++++ Records for the task ++++

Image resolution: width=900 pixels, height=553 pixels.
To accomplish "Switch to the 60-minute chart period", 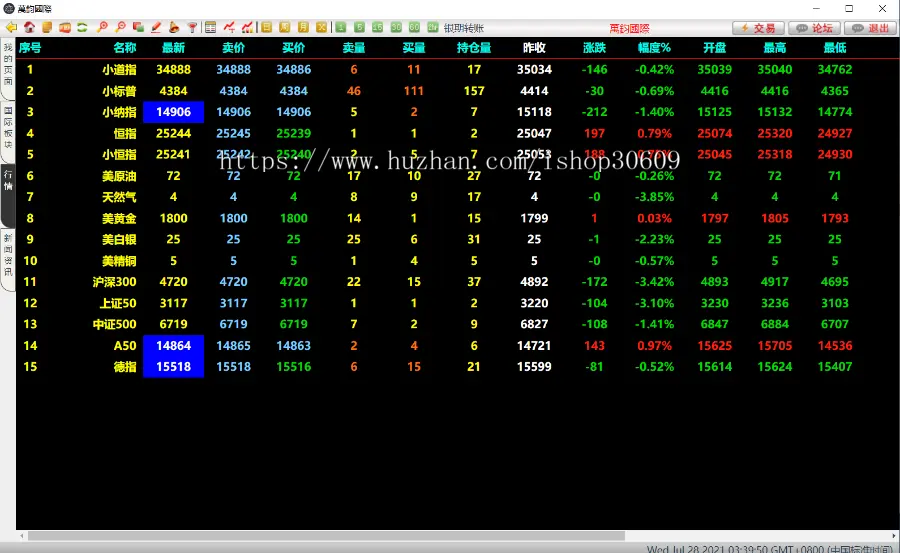I will pyautogui.click(x=414, y=27).
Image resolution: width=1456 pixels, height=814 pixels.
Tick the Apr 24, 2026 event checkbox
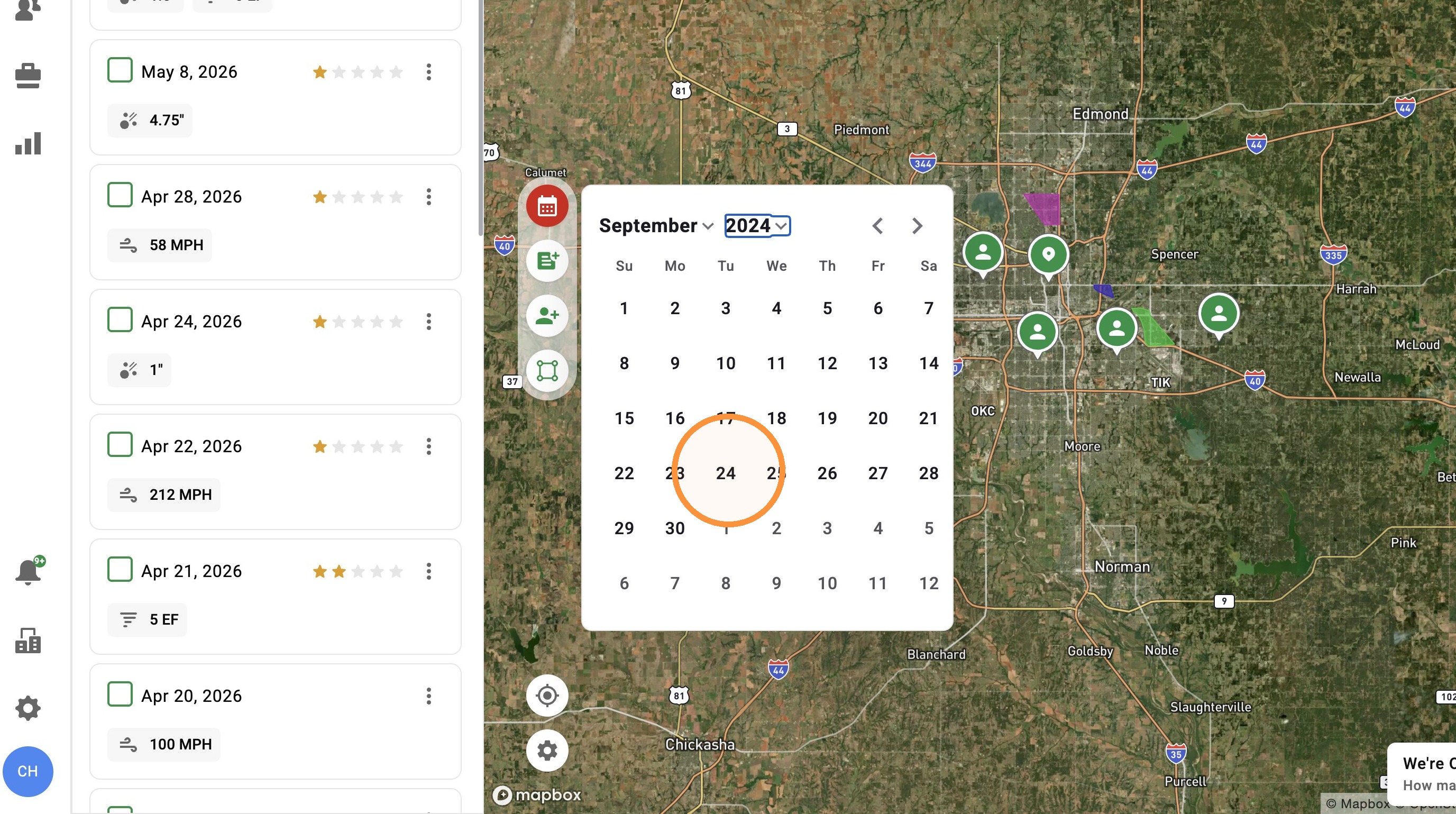pyautogui.click(x=120, y=320)
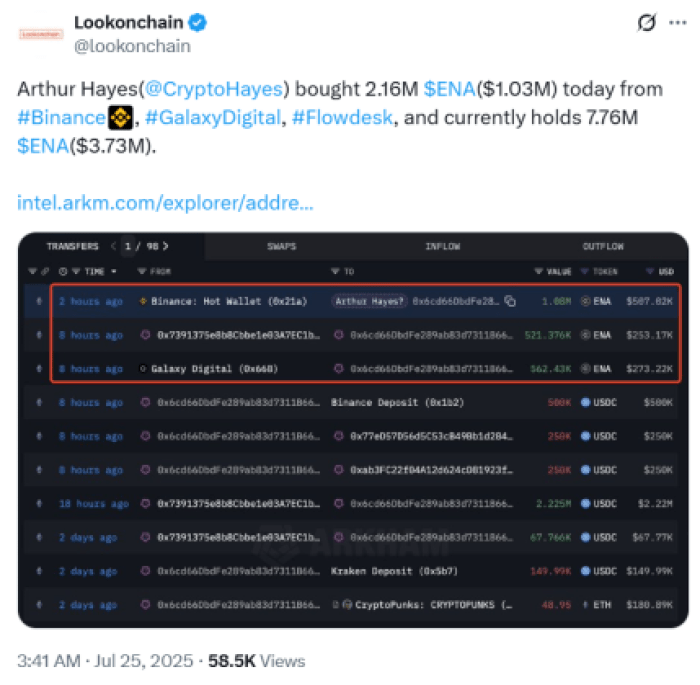The image size is (700, 685).
Task: Click the Grok icon at top right
Action: 647,23
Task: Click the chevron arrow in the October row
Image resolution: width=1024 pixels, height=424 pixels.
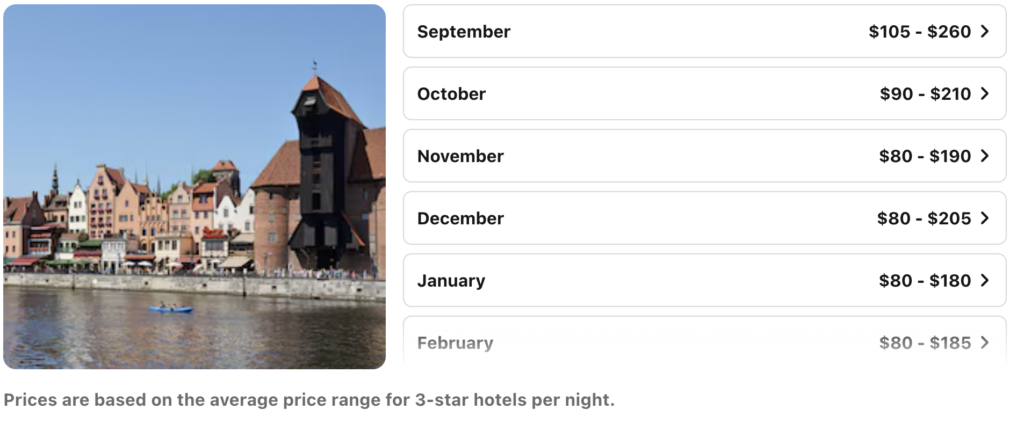Action: coord(985,94)

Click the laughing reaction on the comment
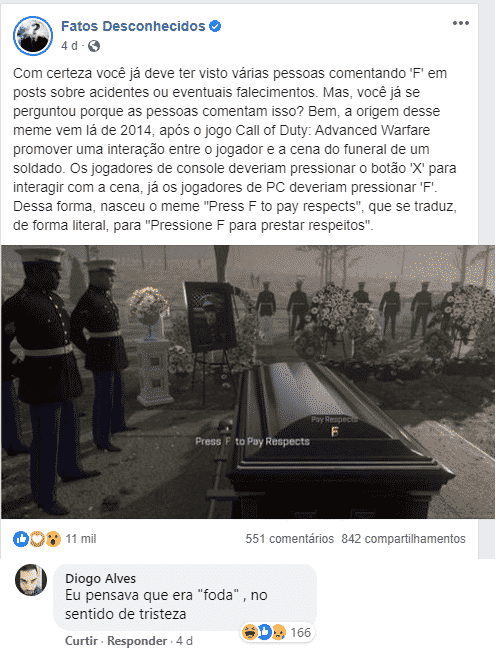click(249, 632)

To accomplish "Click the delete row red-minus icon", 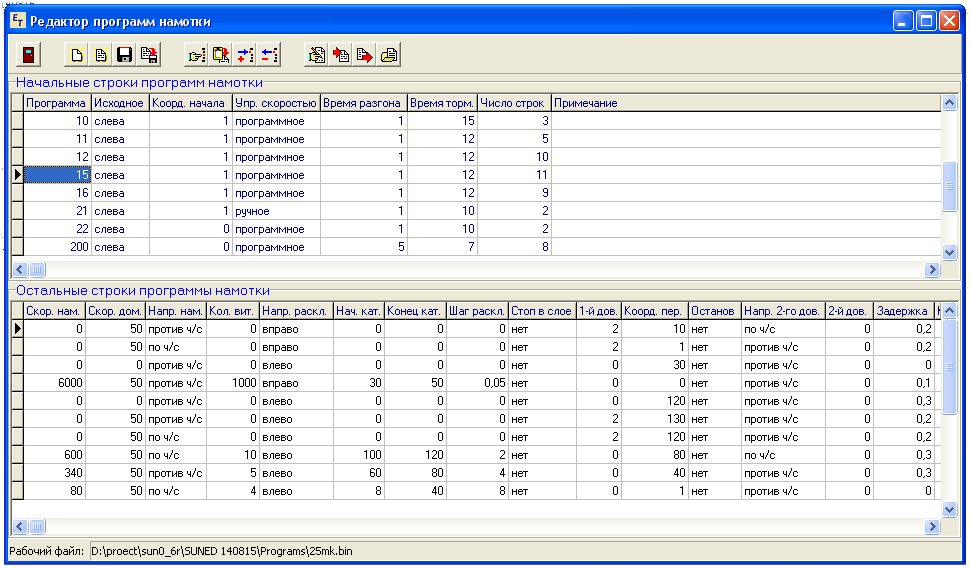I will coord(269,56).
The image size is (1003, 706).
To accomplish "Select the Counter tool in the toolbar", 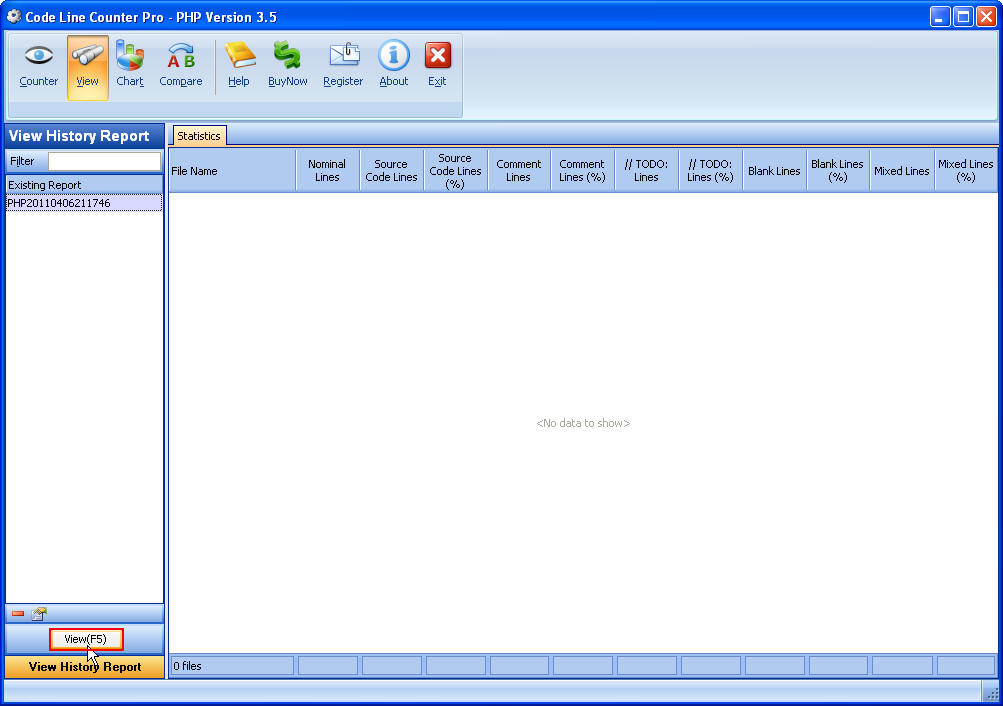I will pos(38,65).
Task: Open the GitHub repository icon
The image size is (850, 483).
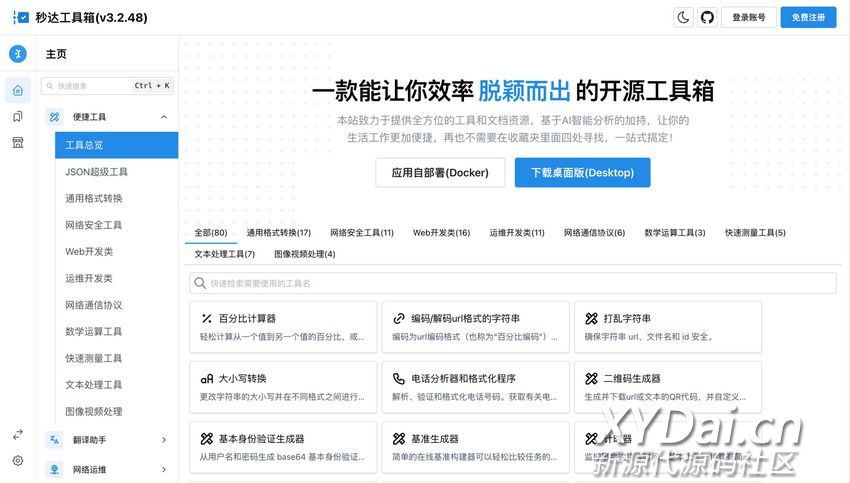Action: 707,17
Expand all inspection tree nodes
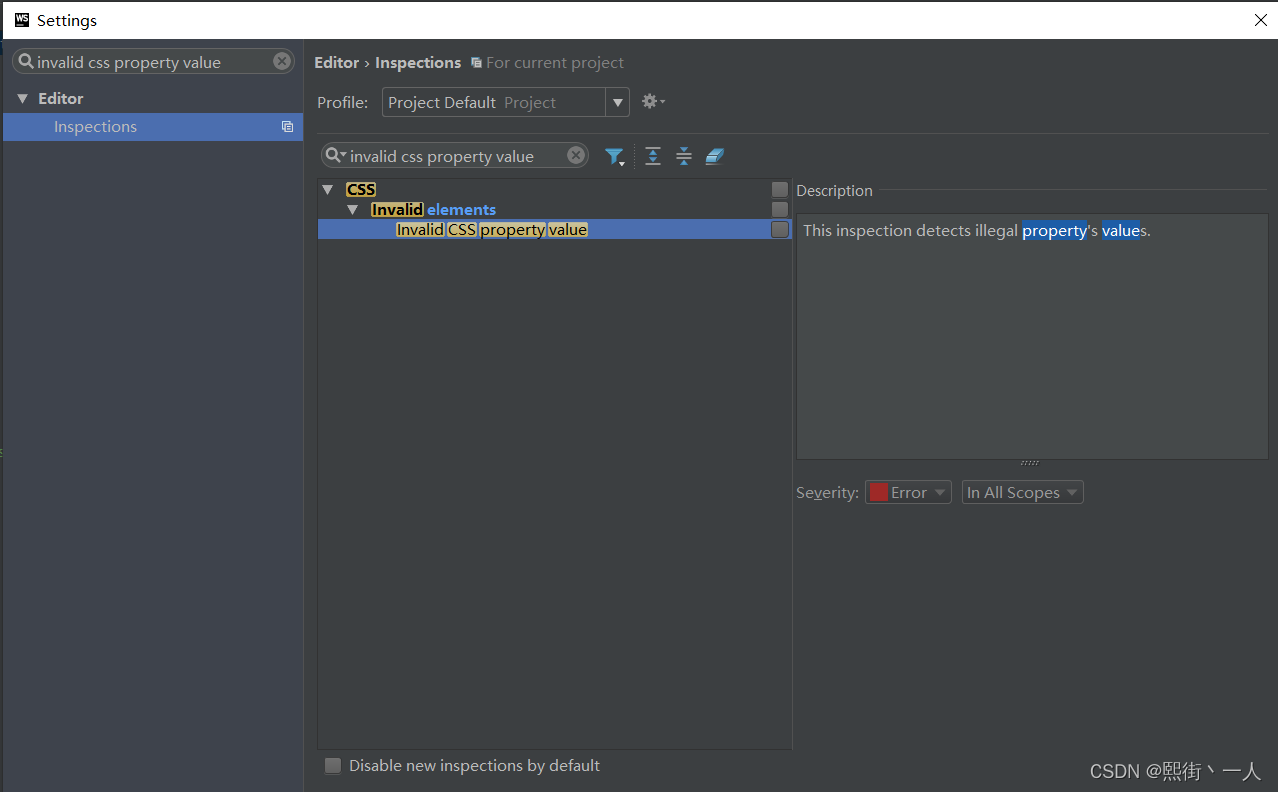 click(652, 156)
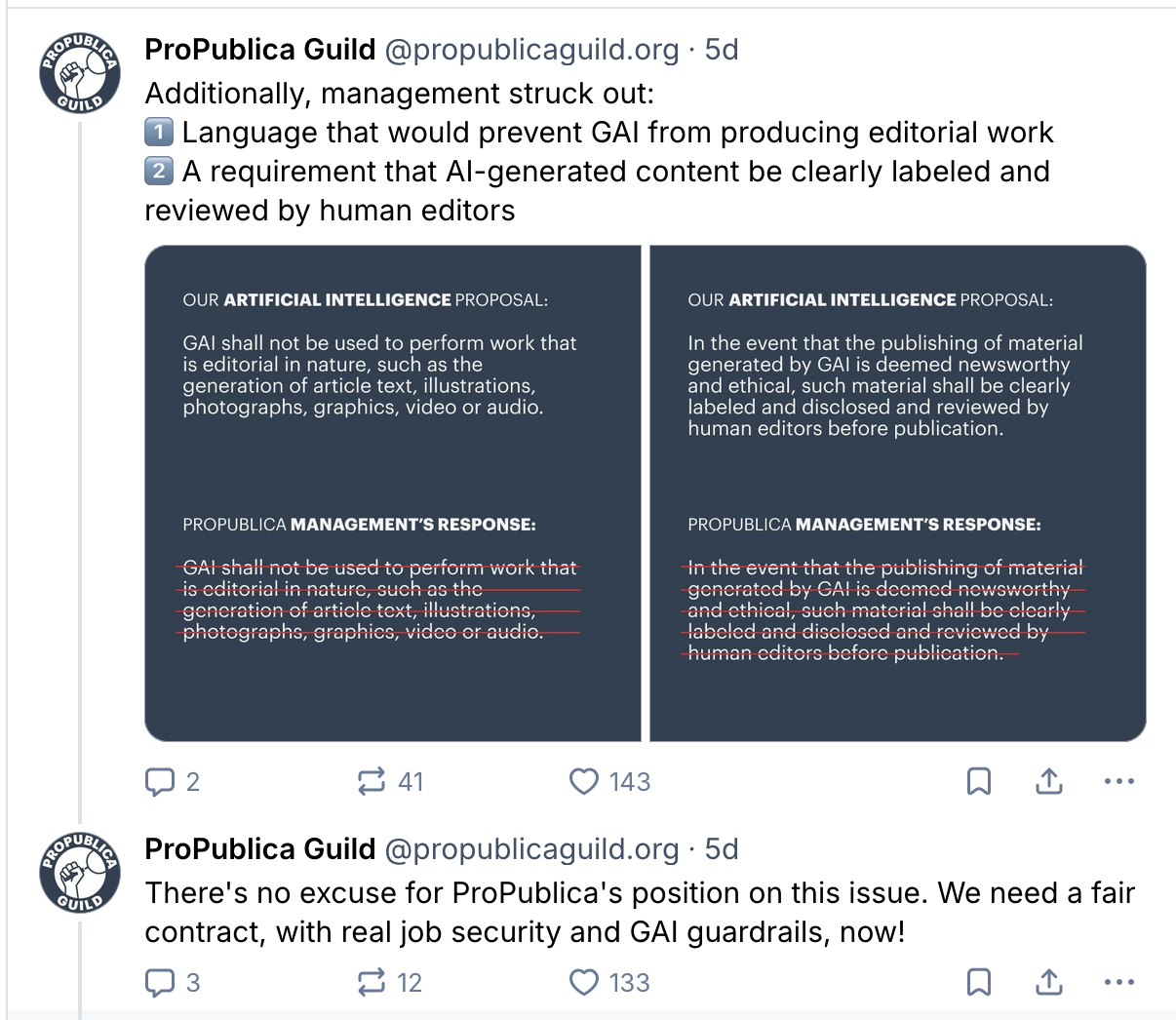Open ProPublica Guild name on first post

pos(259,50)
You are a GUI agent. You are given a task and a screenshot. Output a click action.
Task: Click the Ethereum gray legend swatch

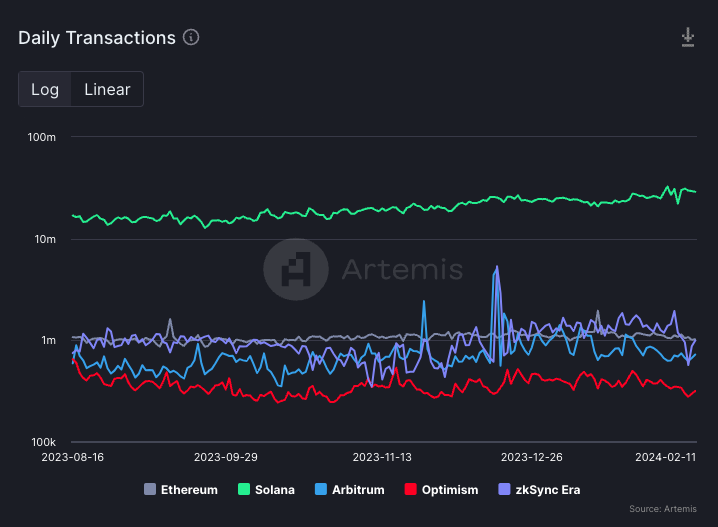click(150, 490)
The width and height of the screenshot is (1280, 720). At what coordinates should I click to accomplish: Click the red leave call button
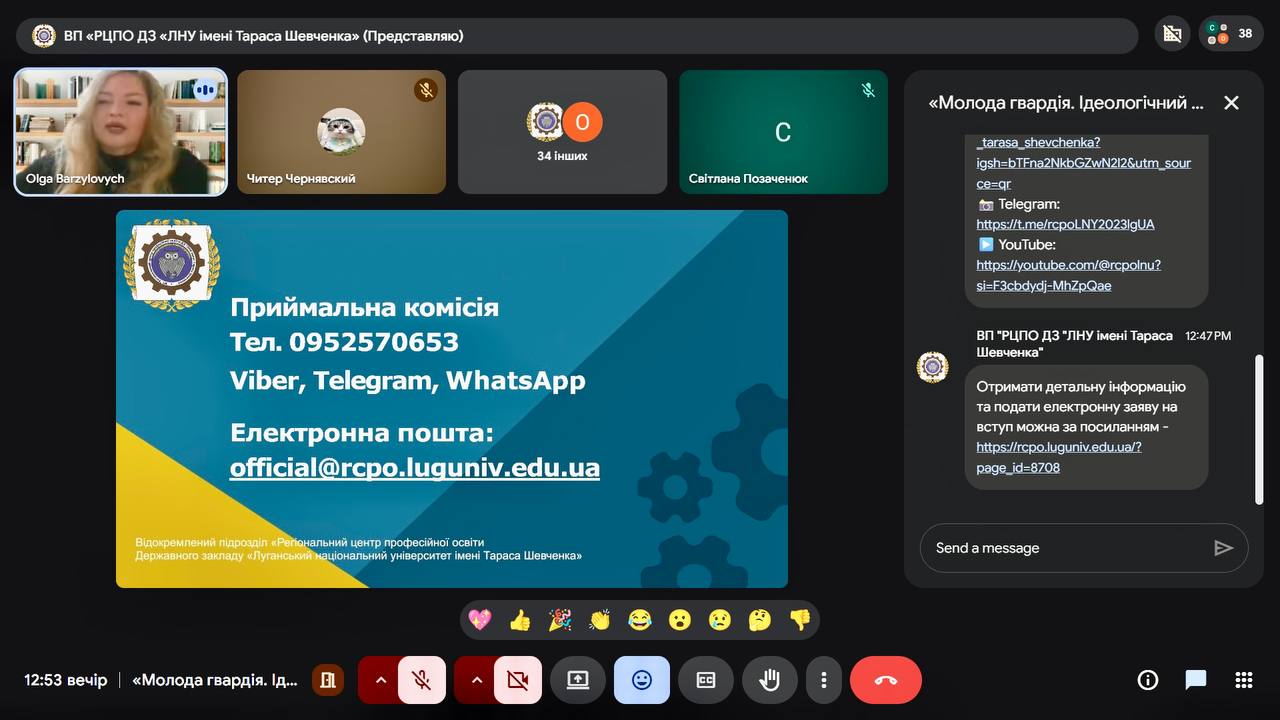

++++

■ What you will do
Report every line of the material above in which "screenshot" appears.

■ Response
You are a GUI agent. You are given a task and a screenshot. Output a click action.
The width and height of the screenshot is (1280, 720). At what coordinates should I click to accomplish: Click the red leave call button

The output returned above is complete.